So, the government needs to explain to the rest of the business world that Ukraine is open for business by means of quick reforms and changes that you are going to implement. Personally, I think you can move very quickly due to the key skills people have here.
Igor Byeda: In fact, many of the leading companies are doing R&D in Ukraine. But they are doing it with their outsourcing partners. And the main reason for such practice is the general climate. From business, economical, and geopolitical points of view, this country should become a more stable destination. Once it happens and the future becomes more visible and forecastable, I think these companies will appear on this market.
How do political situations and the war influence the industry’s growth in Ukraine?
Sir Peter Bonfield: This is the biggest issue we face at the moment.
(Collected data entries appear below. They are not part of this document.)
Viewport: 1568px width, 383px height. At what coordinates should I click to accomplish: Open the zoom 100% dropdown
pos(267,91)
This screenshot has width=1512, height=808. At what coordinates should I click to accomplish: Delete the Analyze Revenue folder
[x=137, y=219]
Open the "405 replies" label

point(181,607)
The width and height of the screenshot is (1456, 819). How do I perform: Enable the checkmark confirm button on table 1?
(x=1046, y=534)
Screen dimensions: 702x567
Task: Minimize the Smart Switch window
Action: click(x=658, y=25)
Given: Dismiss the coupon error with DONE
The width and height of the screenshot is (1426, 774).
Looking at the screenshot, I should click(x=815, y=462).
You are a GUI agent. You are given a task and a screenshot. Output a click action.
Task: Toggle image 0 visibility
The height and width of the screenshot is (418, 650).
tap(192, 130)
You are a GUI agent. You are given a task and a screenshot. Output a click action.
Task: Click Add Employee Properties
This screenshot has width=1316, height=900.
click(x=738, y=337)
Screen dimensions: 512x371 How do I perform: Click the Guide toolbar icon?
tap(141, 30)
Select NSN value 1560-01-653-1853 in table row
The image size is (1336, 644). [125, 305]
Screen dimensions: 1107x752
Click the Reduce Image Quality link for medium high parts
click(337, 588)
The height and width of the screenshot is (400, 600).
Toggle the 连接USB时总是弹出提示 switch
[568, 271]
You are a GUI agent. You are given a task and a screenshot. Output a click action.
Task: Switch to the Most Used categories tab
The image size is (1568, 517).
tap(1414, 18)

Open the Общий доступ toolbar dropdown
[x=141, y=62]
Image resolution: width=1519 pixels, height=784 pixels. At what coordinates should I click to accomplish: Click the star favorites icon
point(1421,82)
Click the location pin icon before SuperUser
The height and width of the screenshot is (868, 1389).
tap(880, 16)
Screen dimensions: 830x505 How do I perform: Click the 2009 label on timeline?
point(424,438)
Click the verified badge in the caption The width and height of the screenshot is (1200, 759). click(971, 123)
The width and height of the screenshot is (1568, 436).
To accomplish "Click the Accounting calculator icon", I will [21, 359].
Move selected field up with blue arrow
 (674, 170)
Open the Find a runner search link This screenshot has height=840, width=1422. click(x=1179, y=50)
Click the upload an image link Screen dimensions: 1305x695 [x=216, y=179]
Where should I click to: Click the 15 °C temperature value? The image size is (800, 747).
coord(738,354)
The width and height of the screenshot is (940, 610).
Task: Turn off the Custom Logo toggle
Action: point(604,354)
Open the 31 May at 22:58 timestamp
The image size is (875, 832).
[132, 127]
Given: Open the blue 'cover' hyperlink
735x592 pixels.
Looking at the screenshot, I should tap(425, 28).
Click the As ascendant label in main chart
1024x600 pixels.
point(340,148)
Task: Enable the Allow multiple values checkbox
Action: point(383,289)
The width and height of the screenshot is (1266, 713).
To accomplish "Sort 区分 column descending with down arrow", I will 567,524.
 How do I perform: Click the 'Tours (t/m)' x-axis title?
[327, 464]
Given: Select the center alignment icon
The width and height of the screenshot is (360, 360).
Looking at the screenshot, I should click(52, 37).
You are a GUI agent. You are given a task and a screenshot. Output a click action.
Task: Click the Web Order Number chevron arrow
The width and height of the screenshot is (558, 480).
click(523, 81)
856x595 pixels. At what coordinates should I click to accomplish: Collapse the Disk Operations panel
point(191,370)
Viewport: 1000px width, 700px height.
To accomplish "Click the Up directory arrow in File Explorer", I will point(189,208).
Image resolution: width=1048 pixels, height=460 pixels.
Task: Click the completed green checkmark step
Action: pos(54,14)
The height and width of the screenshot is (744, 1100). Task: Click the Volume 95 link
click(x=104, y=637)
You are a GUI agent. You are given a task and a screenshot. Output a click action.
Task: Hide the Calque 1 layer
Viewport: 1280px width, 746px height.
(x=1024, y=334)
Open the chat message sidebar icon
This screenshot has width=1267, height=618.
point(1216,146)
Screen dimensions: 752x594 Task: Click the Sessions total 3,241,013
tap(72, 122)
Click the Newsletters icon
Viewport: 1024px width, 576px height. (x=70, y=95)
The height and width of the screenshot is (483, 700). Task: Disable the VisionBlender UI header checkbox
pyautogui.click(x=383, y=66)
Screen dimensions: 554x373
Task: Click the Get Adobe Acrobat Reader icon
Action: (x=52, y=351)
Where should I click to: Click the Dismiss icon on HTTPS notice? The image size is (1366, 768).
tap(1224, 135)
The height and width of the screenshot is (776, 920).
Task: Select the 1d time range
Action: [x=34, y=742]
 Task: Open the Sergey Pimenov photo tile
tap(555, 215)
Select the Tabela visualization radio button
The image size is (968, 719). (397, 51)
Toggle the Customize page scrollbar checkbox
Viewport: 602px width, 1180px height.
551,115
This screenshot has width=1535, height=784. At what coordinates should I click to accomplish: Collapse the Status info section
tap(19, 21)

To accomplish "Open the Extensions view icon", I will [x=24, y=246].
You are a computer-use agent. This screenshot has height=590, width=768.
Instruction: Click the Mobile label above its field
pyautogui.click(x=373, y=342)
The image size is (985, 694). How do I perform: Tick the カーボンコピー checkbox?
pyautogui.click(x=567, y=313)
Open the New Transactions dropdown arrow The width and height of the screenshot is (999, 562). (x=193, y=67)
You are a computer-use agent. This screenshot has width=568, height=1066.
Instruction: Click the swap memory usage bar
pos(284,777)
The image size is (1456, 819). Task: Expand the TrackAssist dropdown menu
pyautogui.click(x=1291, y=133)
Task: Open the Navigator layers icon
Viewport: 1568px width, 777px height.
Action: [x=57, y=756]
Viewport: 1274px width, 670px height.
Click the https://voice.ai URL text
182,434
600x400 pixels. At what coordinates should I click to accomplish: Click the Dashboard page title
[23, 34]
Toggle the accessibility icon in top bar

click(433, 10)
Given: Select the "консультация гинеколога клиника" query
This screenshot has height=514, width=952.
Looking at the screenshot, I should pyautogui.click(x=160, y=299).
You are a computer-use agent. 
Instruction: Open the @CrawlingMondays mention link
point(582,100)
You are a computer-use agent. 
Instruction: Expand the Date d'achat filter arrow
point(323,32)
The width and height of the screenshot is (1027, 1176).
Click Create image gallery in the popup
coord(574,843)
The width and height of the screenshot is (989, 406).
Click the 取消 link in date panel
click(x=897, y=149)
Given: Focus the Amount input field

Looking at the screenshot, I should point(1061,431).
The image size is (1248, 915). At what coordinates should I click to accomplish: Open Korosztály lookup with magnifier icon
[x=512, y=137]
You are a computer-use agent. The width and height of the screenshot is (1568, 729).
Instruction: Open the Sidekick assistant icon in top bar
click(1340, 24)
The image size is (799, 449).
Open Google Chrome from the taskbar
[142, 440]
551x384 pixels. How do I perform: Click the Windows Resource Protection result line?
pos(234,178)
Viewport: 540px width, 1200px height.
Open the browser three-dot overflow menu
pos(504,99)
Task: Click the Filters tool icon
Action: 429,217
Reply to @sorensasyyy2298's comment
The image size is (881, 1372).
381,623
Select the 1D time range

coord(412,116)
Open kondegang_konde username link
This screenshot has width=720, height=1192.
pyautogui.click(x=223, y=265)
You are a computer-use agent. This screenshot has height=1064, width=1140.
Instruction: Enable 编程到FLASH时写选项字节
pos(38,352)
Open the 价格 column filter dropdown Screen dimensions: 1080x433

Yet, I think it is a relatively short-term issue. I think the government and the press should demonstrate to the rest of the world that Ukraine is open for business, and there is no big war zone, and there is just a little risk. Because at the moment, most the world has the wrong impression about what is happening in Ukraine. From a general perspective, the fear factor is still present. So I think that the government should do more with publicity and proper reforms just to try to get people inside and let them see that the situation is actually more stable than they think.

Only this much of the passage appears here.